He was
forgetting his porter days, and was rapidly coming to consider
himself a full-fledged gunbearer.
The occasion soon arose. We were returning from a buffalo hunt
and ran across two rhinoceroses, one of which carried a splendid
horn. B. wanted a well developed specimen very much, so we took
this chance. The approach was easy enough, and at seventy yards
or so B. knocked her flat with a bullet from his .465 Holland.
The beast was immediately afoot, but was as promptly smothered by
shots from us all. So far the affair was very simple, but now
came complication. The second rhinoceros refused to leave. We did
not want to kill it, so we spent a lot of time and pains shooing
it away. We showered rocks and clods of earth in his direction;
we yelled sharply and whistled shrilly. The brute faced here and
there, his pig eyes blinking, his snout upraised, trying to
locate us, and declining to budge. At length he gave us up as
hopeless, and trotted away slowly. We let him go, and when we
thought he had quite departed, we approached to examine B.'s
trophy.
Whereupon the other craftily returned; and charged us, snorting
like an engine blowing off steam. This was a genuine premeditated
charge, as opposed to a blind rush, and it is offered as a good
example of the sort.
The rhinoceros had come fairly close before we got into action.
He headed straight for F. and myself, with B. a little to one
side. Things happened very quickly. F. and I each planted a heavy
bullet in his head; while B. sent a lighter Winchester bullet
into the ribs. The rhino went down in a heap eleven yards away,
and one of us promptly shot him in the spine to finish him.
Personally I was entirely concentrated in the matter at hand-as
is always the way in crises requiring action-and got very few
impressions from anything outside. Nevertheless I imagined,
subconsciously that I had heard four shots. F. and B. disclaimed
more than one apiece, so I concluded myself mistaken, exchanged
my heavy rifle with Fundi for the lighter Winchester, and we
started for camp, leaving all the boys to attend to the dead
rhinos. At camp I threw down the lever of my Winchester-and drew
out an exploded shell!
Here was a double crime on Fundi's part. In the first place, he
had fired the gun, a thing no bearer is supposed ever to do in
any circumstances short of the disarmament and actual mauling of
his master. Naturally this is so, for the white man must be able
in an emergency to depend ABSOLUTELY on his second gun being
loaded and ready for his need. In the second place, Fundi had
given me an empty rifle to carry home. Such a weapon is worse
than none in case of trouble; at least I could have gone up a
tree in the latter case. I would have looked sweet snapping that
old cartridge at anything dangerous!
Therefore after supper we stationed ourselves in a row before the
fire, seated in our canvas chairs, and with due formality sent
word that we wanted all the gunbearers. They came and stood
before us. Memba Sasa erect, military, compact, looking us
straight in the eye; Mavrouki slightly bent forward, his face
alive with the little crafty, calculating smile peculiar to him;
Simba, tall and suave, standing with much social ease; and Fundi,
a trifle frightened, but uncertain as to whether or not he had
been found out.
We stated the matter in a few words.
"Gunbearers, this man Fundi, when the rhinoceros charged, fired
Winchi. Was this the work of a gunbearer?"

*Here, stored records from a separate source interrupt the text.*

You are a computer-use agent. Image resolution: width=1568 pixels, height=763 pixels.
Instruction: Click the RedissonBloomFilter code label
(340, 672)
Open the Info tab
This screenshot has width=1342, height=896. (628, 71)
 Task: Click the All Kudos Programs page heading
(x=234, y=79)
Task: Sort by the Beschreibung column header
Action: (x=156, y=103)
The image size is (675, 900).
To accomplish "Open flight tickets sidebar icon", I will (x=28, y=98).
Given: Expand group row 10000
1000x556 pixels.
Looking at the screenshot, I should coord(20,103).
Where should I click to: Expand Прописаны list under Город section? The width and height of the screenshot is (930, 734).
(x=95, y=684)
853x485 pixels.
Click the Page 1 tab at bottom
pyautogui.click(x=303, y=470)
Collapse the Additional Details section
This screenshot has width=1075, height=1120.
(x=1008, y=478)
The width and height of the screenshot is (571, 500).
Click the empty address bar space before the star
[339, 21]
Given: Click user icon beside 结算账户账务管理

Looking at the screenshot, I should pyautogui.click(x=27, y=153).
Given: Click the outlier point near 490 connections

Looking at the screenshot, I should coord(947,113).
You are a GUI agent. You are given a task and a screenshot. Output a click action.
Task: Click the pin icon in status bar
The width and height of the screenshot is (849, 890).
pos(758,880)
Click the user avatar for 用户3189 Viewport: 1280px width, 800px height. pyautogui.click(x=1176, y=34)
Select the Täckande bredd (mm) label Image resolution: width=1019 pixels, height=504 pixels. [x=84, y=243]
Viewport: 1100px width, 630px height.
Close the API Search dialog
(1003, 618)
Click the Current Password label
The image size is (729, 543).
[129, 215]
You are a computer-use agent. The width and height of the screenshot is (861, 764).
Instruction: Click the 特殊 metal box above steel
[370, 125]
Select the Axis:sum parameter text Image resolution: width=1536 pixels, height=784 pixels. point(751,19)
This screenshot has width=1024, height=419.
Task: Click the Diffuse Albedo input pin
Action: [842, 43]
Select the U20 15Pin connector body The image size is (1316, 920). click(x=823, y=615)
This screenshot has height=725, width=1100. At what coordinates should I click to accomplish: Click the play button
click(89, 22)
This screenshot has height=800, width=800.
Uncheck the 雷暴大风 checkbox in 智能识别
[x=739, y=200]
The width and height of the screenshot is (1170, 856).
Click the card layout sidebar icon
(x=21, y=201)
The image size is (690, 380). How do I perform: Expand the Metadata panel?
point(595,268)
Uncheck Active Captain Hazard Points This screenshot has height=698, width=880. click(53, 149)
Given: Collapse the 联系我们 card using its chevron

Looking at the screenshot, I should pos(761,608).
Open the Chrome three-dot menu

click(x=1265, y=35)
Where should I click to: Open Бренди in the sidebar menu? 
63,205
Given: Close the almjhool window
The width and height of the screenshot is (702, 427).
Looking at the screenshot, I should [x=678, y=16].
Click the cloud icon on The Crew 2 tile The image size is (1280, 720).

The three seasoned men looked at each other with shocked
astonishment that such depravity could exist.
"And being frightened, he gave back Winchi with the exploded
cartridge in her. Was that the work of a gunbearer?"
"No, bwana," said Fundi humbly.
"You, the gunbearers, have been called because we wish to know
what should be done with this man Fundi."
It should be here explained that it is not customary to kiboko,
or flog, men of the gunbearer class. They respect themselves and
their calling, and would never stand that sort of punishment.
When one blunders, a sarcastic scolding is generally sufficient;
a more serious fault may be punished on the spot by the white
man's fist; or a really bad dereliction may cause the man's
instant degradation from the post. With this in mind we had
called the council of gunbearers. Memba Sasa spoke.
"Bwana," said he, "this man is not a true gunbearer. He is no
longer a true porter. He carries a gun in the field, like a
gunbearer; and he knows much of the duty of gunbearer. Also he
does not run away nor climb trees. But he carries in the meat;
and he is not a real gunbearer. He is half porter and half
gunbearer."
"What punishment shall he have?"
"Kiboko," said they.
"Thank you. Bass!"
They went, leaving Fundi. We surveyed him, quietly.
"You a gunbearer!" said we at last. "Memba Sasa says you are half
gunbearer. He was wrong. You are all porter; and you know no more
than they do. It is in our mind to put you back to carrying a
load. If you do not wish to taste the kiboko, you can take a load
to-morrow."
"The kiboko, bwana," pleaded Fundi, very abashed and humble.
"Furthermore," we added crushingly, "you did not even hit the
rhinoceros!"
So with all ceremony he got the kiboko. The incident did him a
lot of good, and toned down his exuberance somewhat.